Closed nonarkitten closed 5 years ago
Also this (lines 16-18):
movel d1,d0
moveq #28,d6
lsrl d6,d0
Is probably a tad slower than this:
bfextu d1{#0:#4},d0
It's also clearly breaking order, since the code was p0, p1, p2 and p3. The compiler ERRONEOUSLY decided to do p1, p2, p3 and then p0 immediately before the EA calculation which will cause a stall. The bfextu SHOULD go before line 13.
Hmmm, same with this:
L10:
movew d1,d4
andw #15,d4
Versus
bfextu d1{#28,#4},d4
move.w
as andi
taking 1 cycle on 68060
bfextu
takes 6 cycles
moveq
takes 1 cycle
lsr
takes 1 cycle
=> all varianst with 2 or 3 insns are faster than bfextu
but with -Os the shorter one should be preferred...
plus you should not use short ints.
try
uint32_t pixel1,pixel2,pixel3,pixel4;
and be surprised.
lol, can't eliminate the condition.
compiling for -Os
And sorry, used to 68080 timings. Bit-fields on the Apollo are single cycle.
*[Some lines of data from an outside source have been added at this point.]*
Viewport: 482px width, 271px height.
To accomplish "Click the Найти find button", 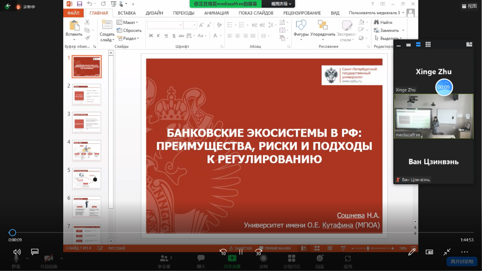I will click(383, 22).

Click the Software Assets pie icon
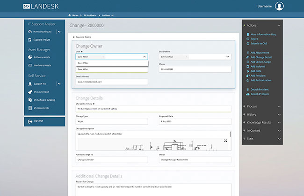coord(29,57)
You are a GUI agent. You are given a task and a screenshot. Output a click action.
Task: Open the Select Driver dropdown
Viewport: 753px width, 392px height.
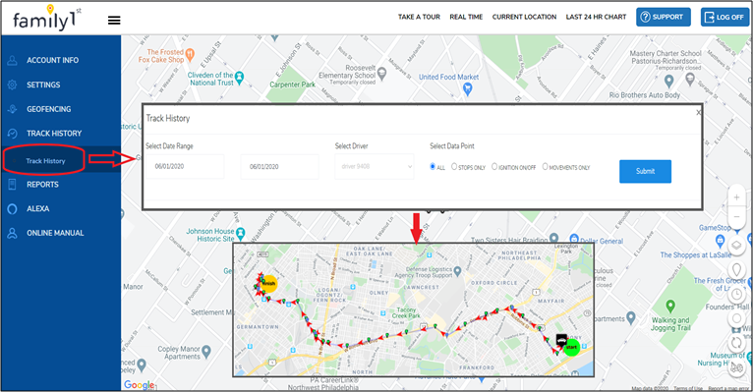375,166
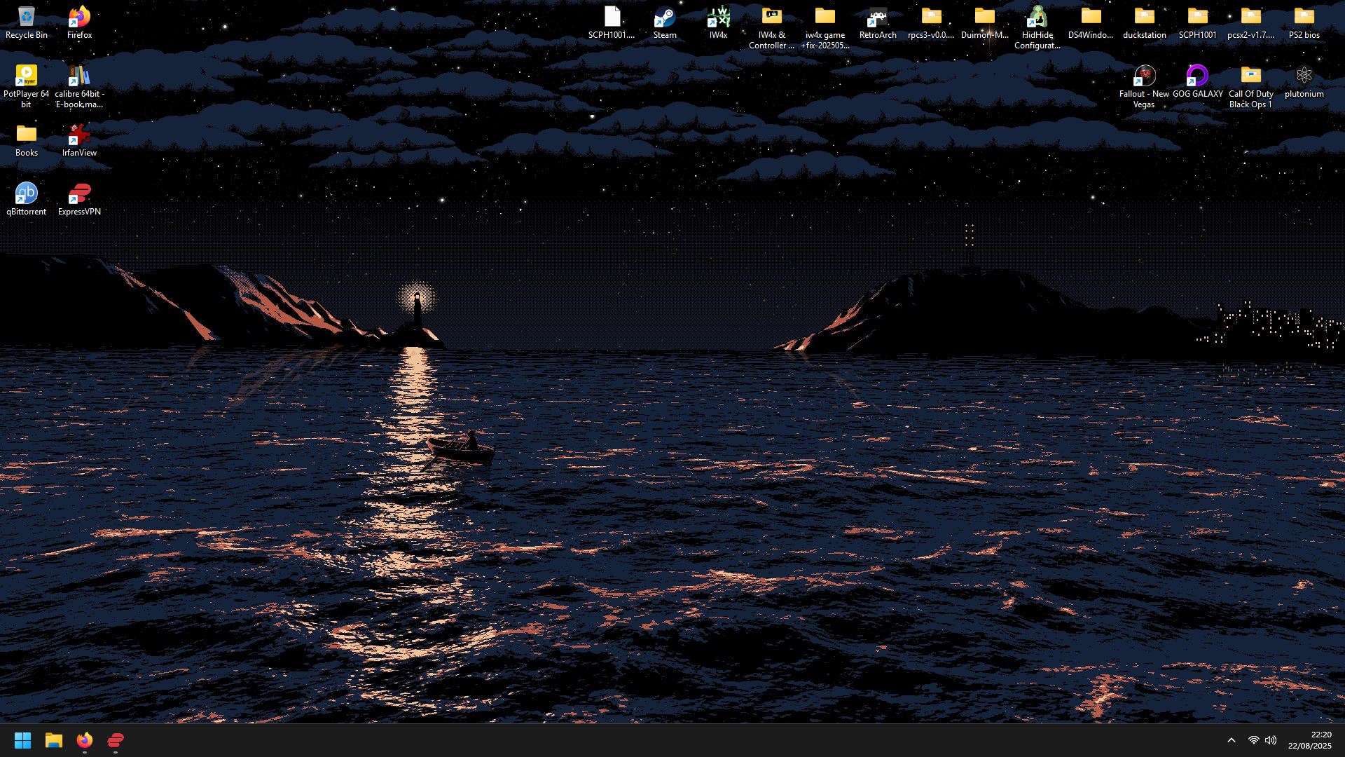Click the ExpressVPN taskbar icon
Viewport: 1345px width, 757px height.
tap(116, 740)
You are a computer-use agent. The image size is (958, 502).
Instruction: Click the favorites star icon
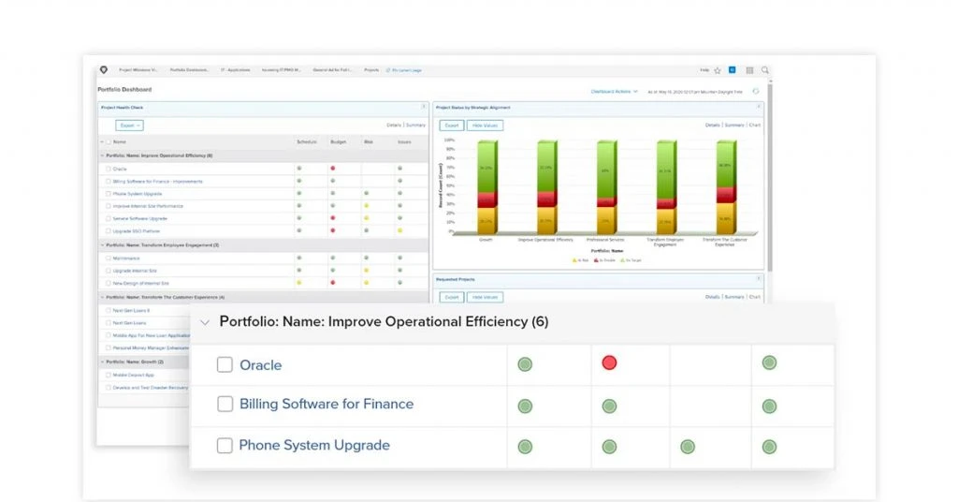tap(718, 70)
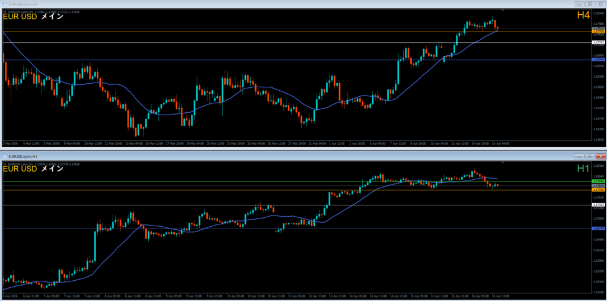
Task: Click the green H1 timeframe label
Action: [x=583, y=169]
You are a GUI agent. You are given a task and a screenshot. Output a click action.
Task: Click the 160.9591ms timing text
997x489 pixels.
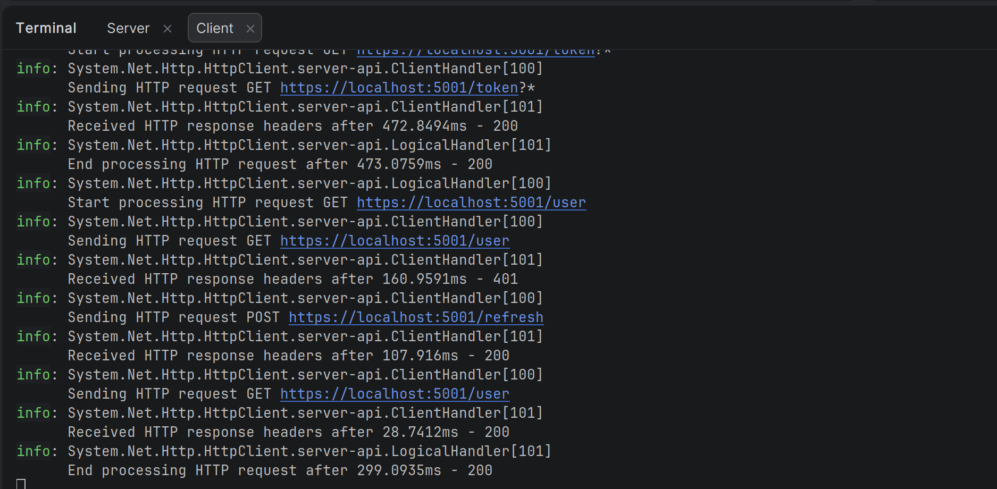point(424,279)
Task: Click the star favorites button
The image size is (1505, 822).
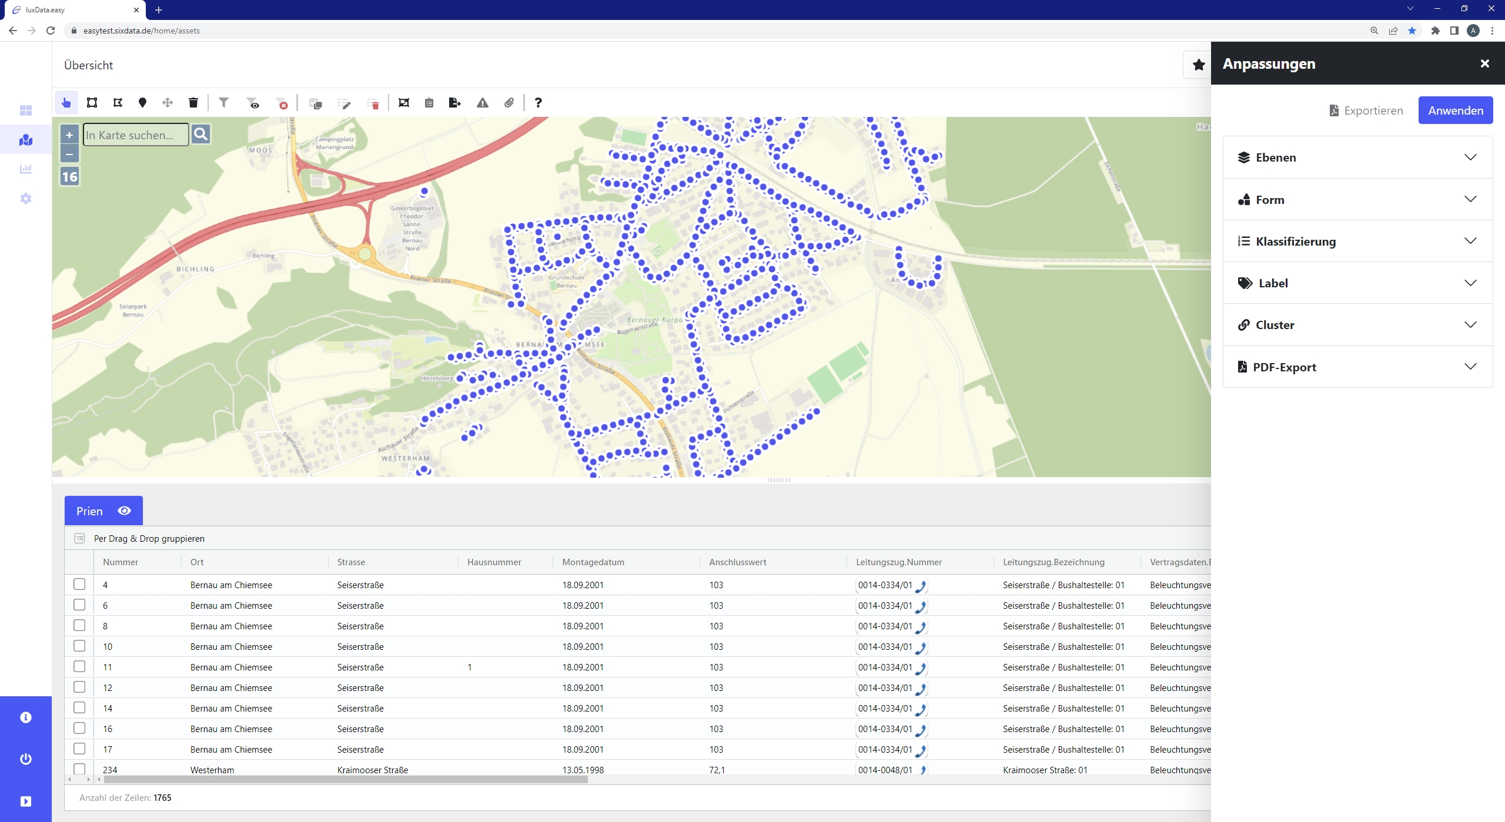Action: tap(1199, 65)
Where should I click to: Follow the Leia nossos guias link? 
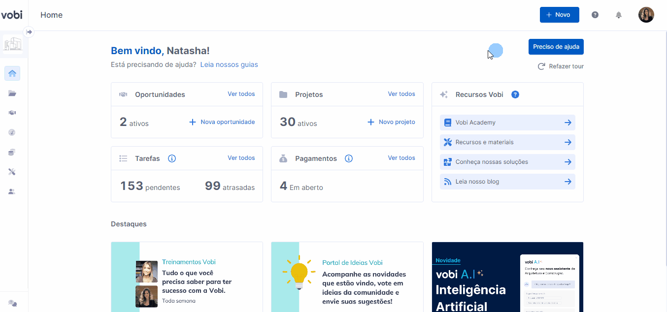[229, 64]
So changing the -m to 68080 (consider my mind blown), it switches back to bfextu BUT still has the and...?
bfextu d0{#0:#4},d4
moveq #15,d6
and.l d6,d4
move.l (a0,d4.l*4),d4
I think the code should look more like this -- unless I'm missing something... https://paste.ofcode.org/fGyJGmyNSEEVHfr3B2DuRL
Okay, realized I was making assumptions about the palette structure the compiler couldn't know. This is a lot better but there's still a lot of extraneous bit-masking that's pointless after the bfextu command (all 28 other bits will always be zero).
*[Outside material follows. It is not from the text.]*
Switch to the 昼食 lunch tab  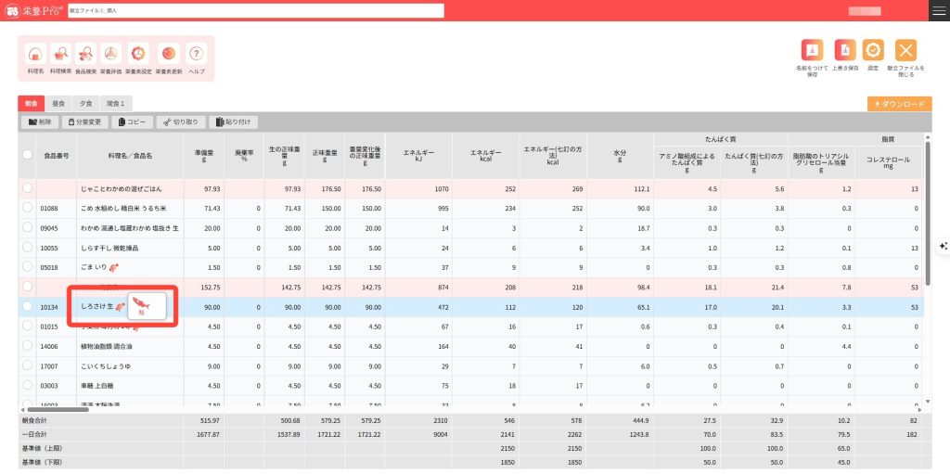58,104
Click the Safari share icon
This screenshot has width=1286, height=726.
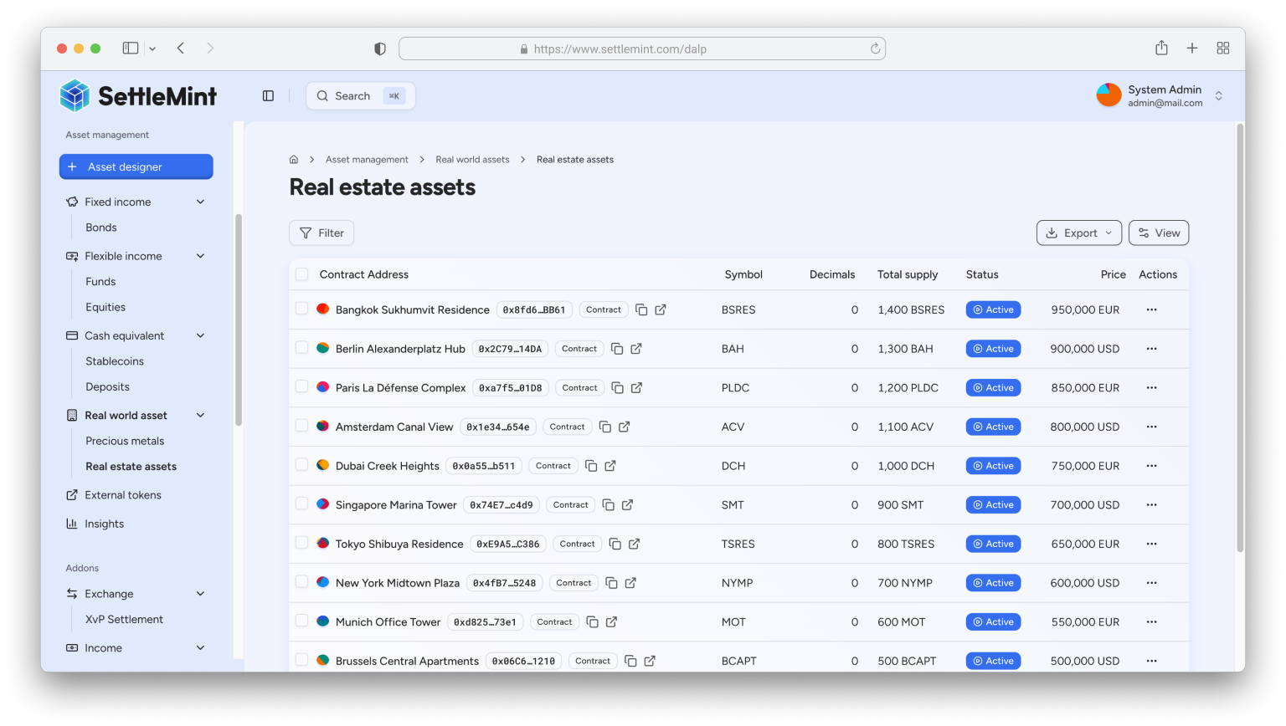[1161, 49]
I assume -m68080 is mostly a stub, perhaps the Apollo team can work together with Bebbo with proper optimization for 68080? Assuming the compiler to make the best possible code for 68080 when it tries to make the best possible code for the older CPU's doesn't end well. Might as well do inline ASM functions then?
Maybe in the future a -m68020-080 option could be available for backwards compatibility.
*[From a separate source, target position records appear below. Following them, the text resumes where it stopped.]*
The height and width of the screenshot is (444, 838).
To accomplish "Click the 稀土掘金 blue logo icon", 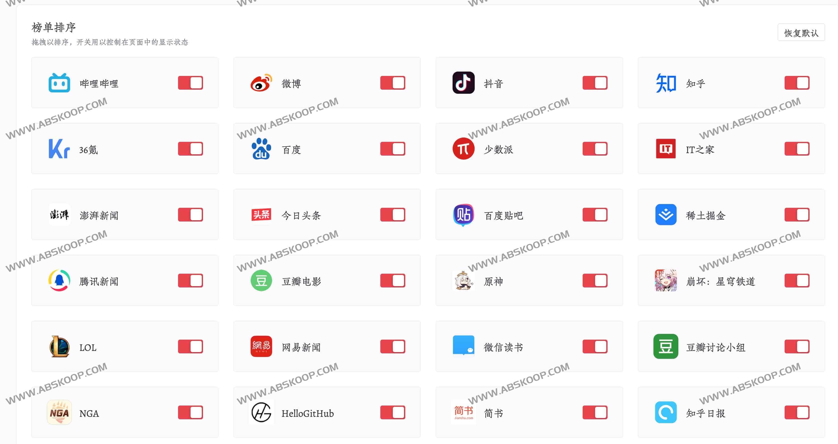I will tap(666, 215).
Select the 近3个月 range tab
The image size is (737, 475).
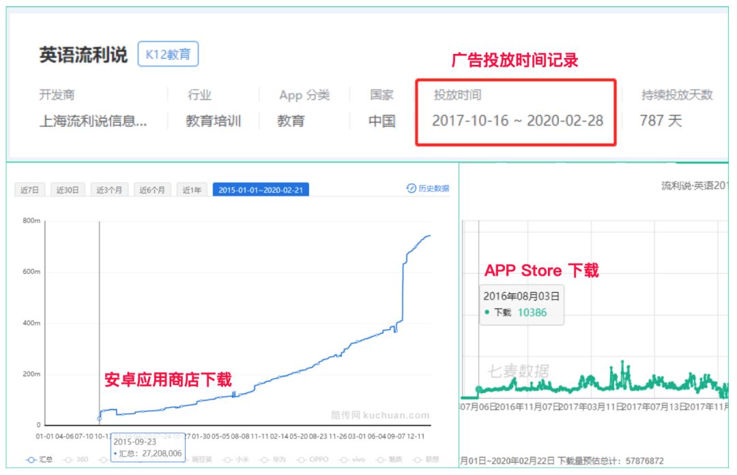point(109,190)
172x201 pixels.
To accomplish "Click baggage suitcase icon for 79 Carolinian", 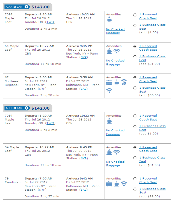I will point(109,184).
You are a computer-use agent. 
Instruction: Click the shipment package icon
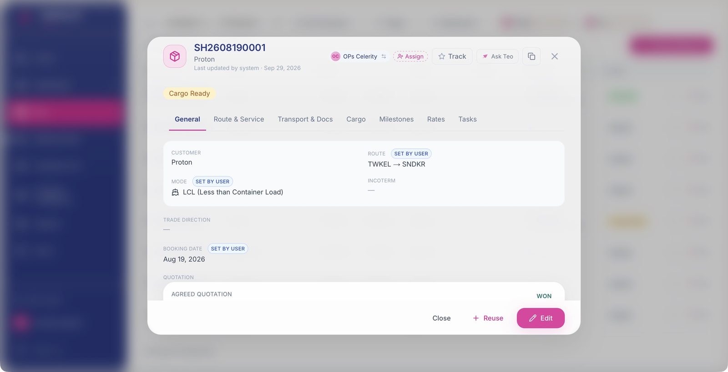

On Wed, Feb 13, 2019 at 1:09 AM nonarkitten notifications@github.com wrote:
Okay, realized I was making assumptions about the palette structure the compiler couldn't know. This is a lot better but there's still a lot of extraneous bit-masking that's pointless after the bfextu command (all 28 other bits will always be zero).
— You are receiving this because you are subscribed to this thread. Reply to this email directly, view it on GitHub https://github.com/bebbo/gcc/issues/67#issuecomment-462997162, or mute the thread https://github.com/notifications/unsubscribe-auth/AIXahRjG0_lX1WgBn-qPIxnyslhV0BJMks5vM1fKgaJpZM4a4EvT .
EDIT: some progress:
_draw:
movem.l a2/d5/d4/d3/d2,-(sp)
move.l 24(sp),a1
move.l 28(sp),a2
move.l 32(sp),d0
lsl.l #6,d0
move.l d0,a0
addq.l #2,a0
add.l __palette,a0
clr.l d1
.L12:
move.l (a2)+,d0
jeq .L3
bfextu d0{#4:#4},d3
bfextu d0{#8:#4},d2
bfextu d0{#12:#4},d5
bfextu d0{#0:#4},d4
move.w (a0,d4.l*4),d4
jlt .L4
move.w d4,(a1,d1.l)
.L4:
bfextu d0{#16:#4},d4
move.w (a0,d3.l*4),d3
jlt .L5
move.w d3,2(a1,d1.l)
.L5:
bfextu d0{#20:#4},d3
move.w (a0,d2.l*4),d2
jlt .L6
move.w d2,4(a1,d1.l)
.L6:
bfextu d0{#24:#4},d2
move.w (a0,d5.l*4),d5
jlt .L7
move.w d5,6(a1,d1.l)
.L7:
bfextu d0{#28:#4},d0
move.w (a0,d4.l*4),d4
jlt .L8
move.w d4,8(a1,d1.l)
.L8:
move.w (a0,d3.l*4),d3
jlt .L9
move.w d3,10(a1,d1.l)
.L9:
move.w (a0,d2.l*4),d2
jlt .L10
move.w d2,12(a1,d1.l)
.L10:
move.w (a0,d0.l*4),d0
jlt .L3
move.w d0,14(a1,d1.l)
.L3:
add.l #768,d1
cmp.l #6144,d1
jne .L12
movem.l (sp)+,d2/d3/d4/d5/a2
rts
I think the code should look more like this -- unless I'm missing something... https://paste.ofcode.org/fGyJGmyNSEEVHfr3B2DuRL
that code is wrong, since it uses move.l for 16 bit values ...
That looks 90% better -- the only issue would be the out of order first four bfextu instructions.
The code I output was from the Compiler Explorer simply devoid of the the extraneous operations. I wasn't actually checking for accuracies in the moves.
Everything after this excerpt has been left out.